◆ **The records**:

+ + +

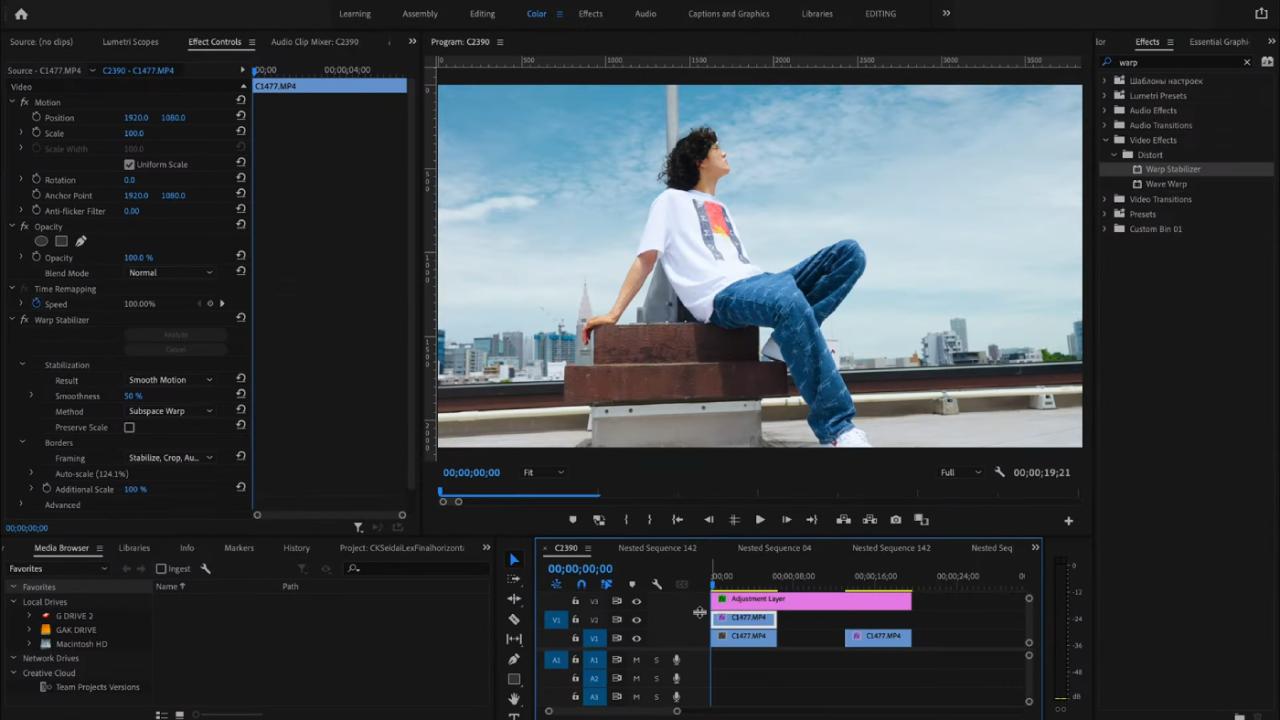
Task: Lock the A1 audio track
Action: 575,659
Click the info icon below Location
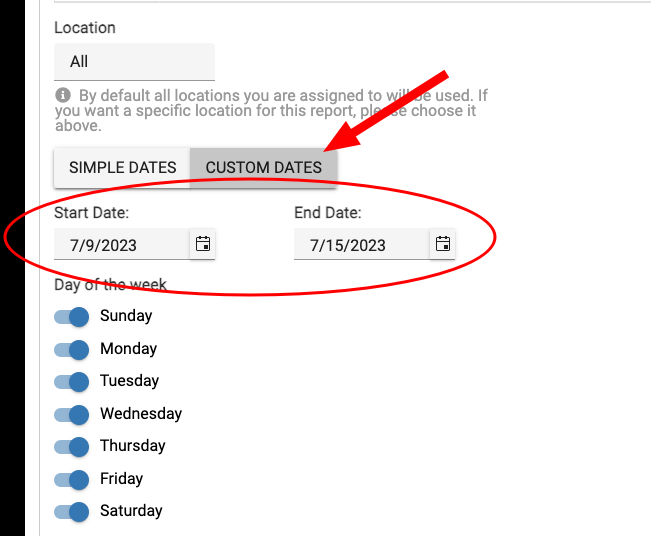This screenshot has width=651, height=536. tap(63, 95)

+ + +

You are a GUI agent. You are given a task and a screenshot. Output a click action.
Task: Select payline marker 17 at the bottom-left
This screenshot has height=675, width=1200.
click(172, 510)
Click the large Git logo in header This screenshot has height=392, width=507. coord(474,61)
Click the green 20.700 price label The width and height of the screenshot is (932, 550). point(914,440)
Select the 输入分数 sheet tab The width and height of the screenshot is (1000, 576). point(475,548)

+ + +

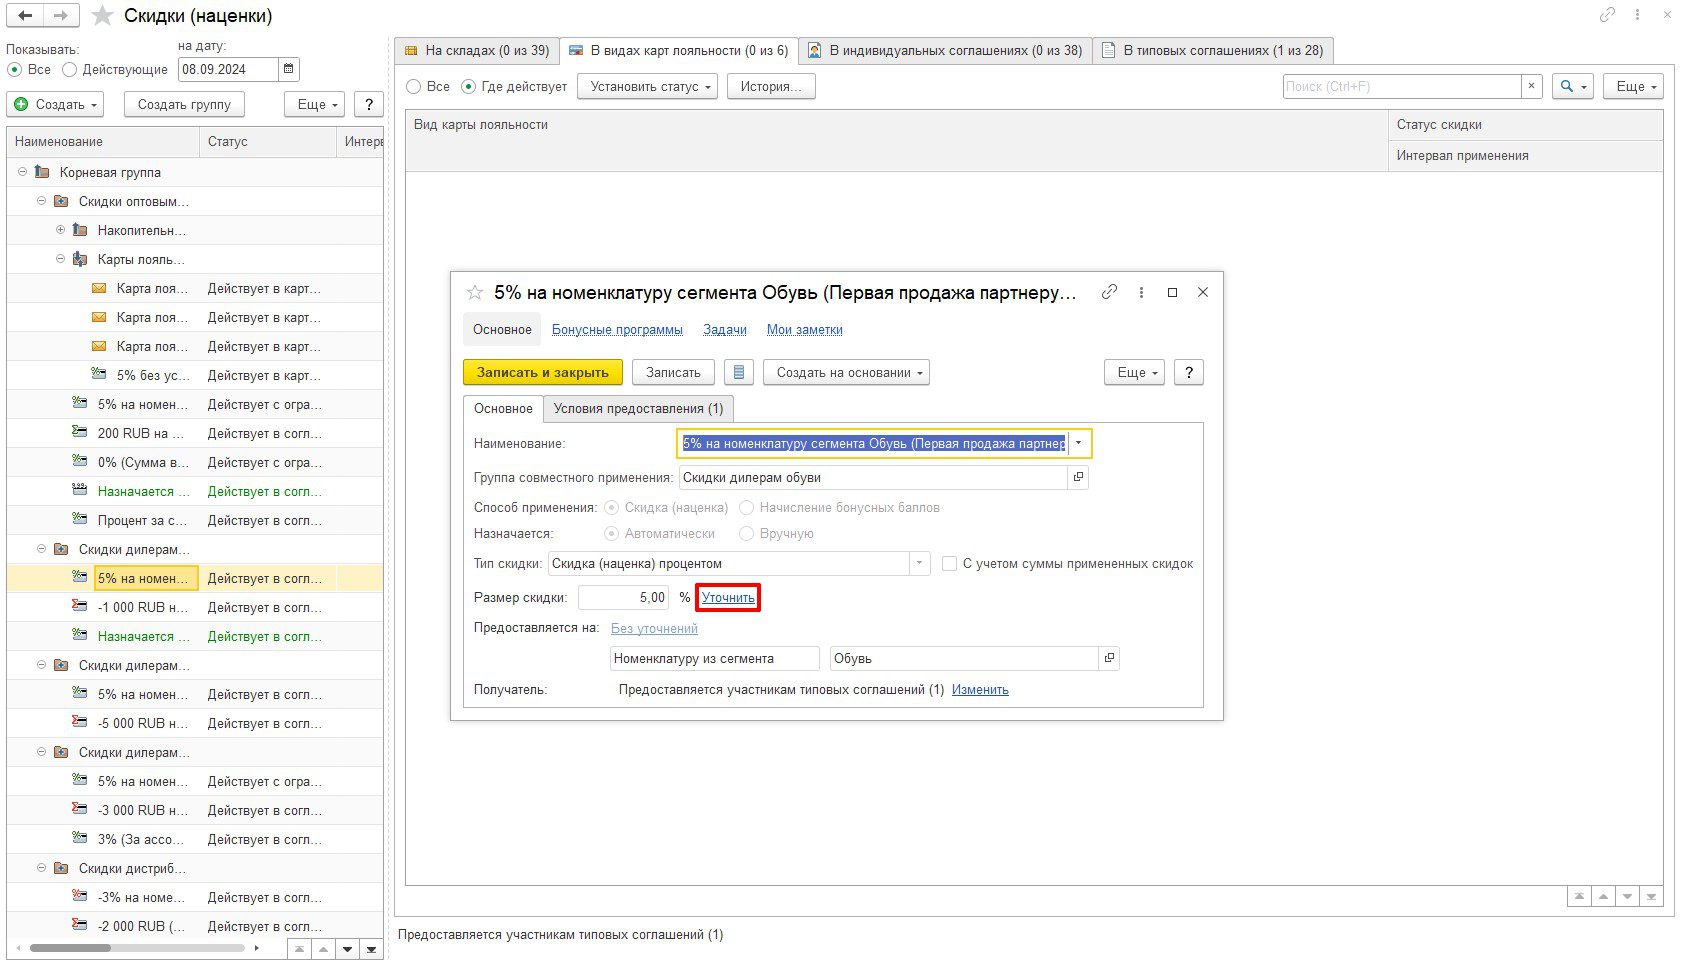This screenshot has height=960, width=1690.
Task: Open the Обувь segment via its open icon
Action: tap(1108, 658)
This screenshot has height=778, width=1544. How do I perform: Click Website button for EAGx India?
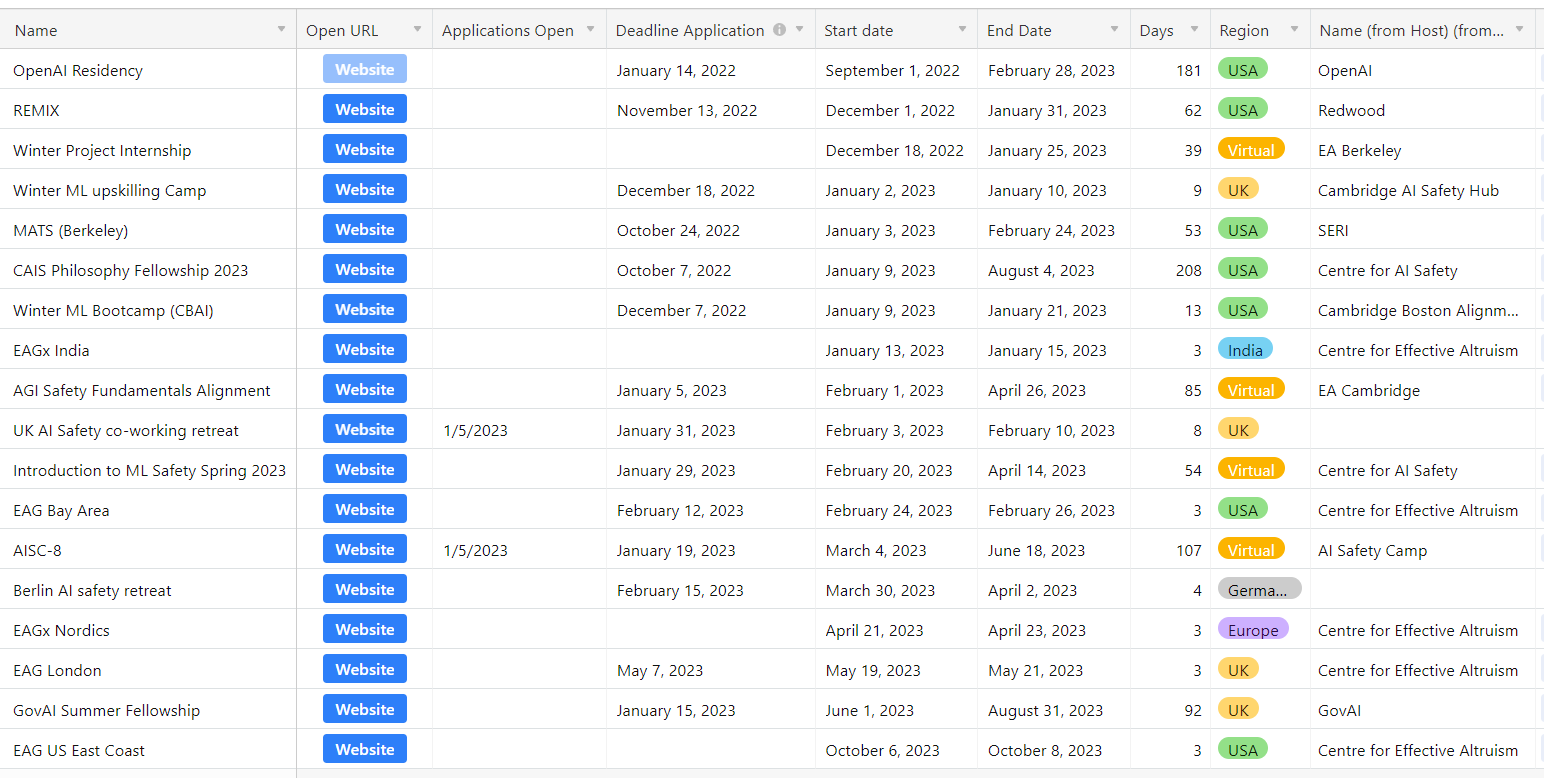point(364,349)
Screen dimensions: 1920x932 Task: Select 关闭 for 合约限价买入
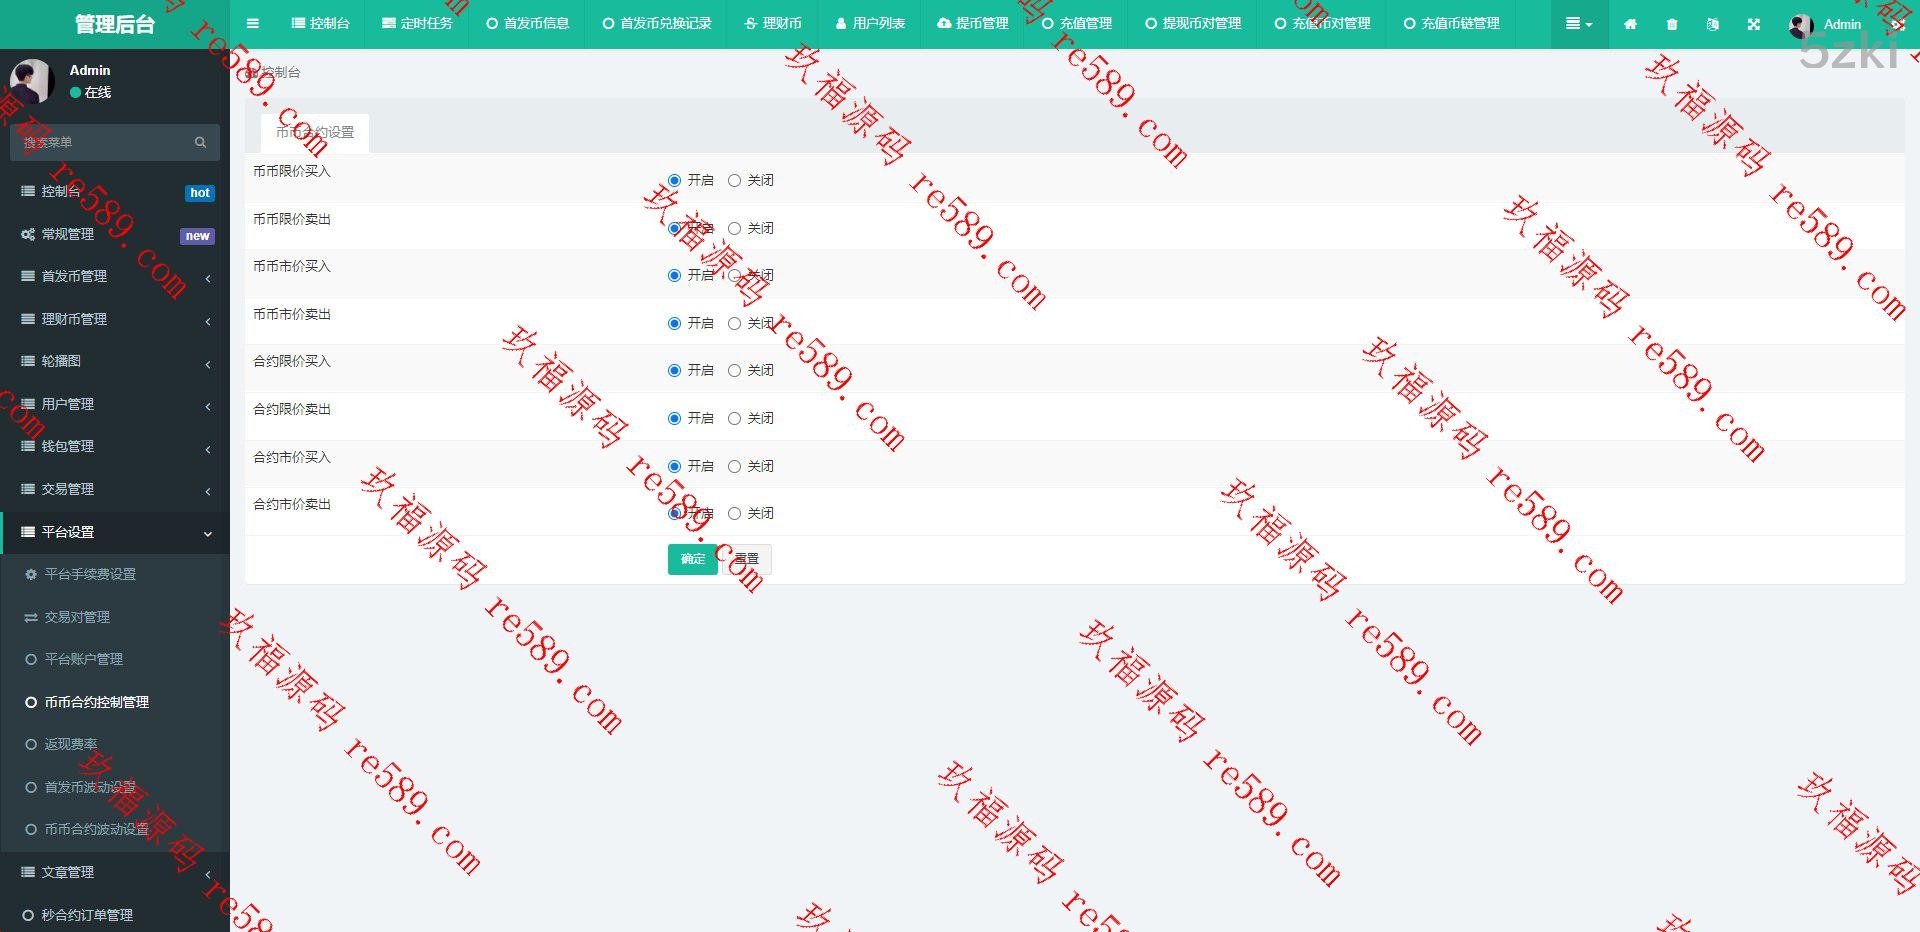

+ + +

◆ **Work required**: Write out only the lines that run from the line containing "This screenshot has height=675, width=1200." through the line containing "Select the 输入分数", both included, exactly as they appear above.

◆ **Answer to this exercise**:
This screenshot has height=675, width=1200.
click(172, 510)
Click the large Git logo in header This screenshot has height=392, width=507. coord(474,61)
Click the green 20.700 price label The width and height of the screenshot is (932, 550). point(914,440)
Select the 输入分数 sheet tab The width and height of the screenshot is (1000, 576). point(475,548)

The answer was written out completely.